SUPPLIED RECORDS:
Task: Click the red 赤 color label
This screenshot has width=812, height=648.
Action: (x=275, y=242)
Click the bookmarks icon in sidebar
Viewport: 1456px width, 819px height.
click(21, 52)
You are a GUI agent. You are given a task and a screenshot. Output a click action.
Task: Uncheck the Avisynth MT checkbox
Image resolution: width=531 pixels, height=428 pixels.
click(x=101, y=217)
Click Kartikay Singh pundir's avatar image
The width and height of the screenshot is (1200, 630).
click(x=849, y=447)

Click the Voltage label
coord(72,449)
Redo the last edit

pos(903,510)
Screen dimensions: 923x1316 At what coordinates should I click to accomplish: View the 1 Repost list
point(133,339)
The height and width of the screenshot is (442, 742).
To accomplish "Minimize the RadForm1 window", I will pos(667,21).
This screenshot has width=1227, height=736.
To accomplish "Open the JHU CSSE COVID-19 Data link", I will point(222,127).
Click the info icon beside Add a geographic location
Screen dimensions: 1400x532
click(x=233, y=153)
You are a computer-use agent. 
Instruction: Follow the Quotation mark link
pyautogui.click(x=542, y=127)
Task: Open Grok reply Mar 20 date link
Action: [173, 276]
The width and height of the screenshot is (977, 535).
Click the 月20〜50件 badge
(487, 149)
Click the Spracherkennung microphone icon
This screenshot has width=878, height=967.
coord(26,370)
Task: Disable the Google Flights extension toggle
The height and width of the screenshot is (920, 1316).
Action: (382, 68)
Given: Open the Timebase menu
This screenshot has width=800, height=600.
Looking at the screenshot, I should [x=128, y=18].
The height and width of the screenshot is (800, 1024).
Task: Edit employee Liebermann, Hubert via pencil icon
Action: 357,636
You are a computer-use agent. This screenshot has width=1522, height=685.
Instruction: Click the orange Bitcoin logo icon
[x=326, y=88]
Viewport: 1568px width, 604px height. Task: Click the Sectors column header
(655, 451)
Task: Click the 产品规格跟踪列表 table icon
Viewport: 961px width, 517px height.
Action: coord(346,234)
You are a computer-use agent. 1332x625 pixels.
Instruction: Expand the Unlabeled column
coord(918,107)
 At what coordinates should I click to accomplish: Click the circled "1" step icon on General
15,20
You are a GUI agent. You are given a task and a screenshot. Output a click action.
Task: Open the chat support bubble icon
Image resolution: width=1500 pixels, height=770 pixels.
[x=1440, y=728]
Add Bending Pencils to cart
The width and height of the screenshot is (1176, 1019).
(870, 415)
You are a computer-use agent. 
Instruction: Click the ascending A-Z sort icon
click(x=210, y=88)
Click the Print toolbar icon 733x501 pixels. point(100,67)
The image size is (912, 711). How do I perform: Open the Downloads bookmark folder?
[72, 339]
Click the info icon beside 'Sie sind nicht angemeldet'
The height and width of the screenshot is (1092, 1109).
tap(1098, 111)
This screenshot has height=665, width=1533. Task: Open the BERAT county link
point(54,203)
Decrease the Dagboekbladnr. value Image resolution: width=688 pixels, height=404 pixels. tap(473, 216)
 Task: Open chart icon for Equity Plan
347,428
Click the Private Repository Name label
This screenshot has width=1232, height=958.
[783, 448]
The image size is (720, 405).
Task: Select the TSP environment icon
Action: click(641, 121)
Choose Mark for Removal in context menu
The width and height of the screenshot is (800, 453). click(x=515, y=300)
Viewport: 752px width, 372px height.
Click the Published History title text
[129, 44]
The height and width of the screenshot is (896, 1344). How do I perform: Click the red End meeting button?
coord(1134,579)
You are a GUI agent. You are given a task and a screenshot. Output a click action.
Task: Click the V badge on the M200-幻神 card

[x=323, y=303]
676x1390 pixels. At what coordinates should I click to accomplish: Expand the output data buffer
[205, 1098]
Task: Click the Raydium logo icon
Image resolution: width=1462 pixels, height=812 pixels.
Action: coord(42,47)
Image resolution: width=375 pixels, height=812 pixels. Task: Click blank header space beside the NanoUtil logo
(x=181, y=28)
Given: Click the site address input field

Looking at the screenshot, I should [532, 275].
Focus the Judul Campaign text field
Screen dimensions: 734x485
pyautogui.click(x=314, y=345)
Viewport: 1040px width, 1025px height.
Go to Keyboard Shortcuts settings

WHAT YOU SHOULD DO: If a line above holds the string "computer", return it as it stands.

ANSWER AREA:
You are a computer-use agent. 
You are a computer-use agent. This screenshot has width=1522, height=685.
You are a computer-use agent. 1332x625 pixels.
You are a computer-use agent. 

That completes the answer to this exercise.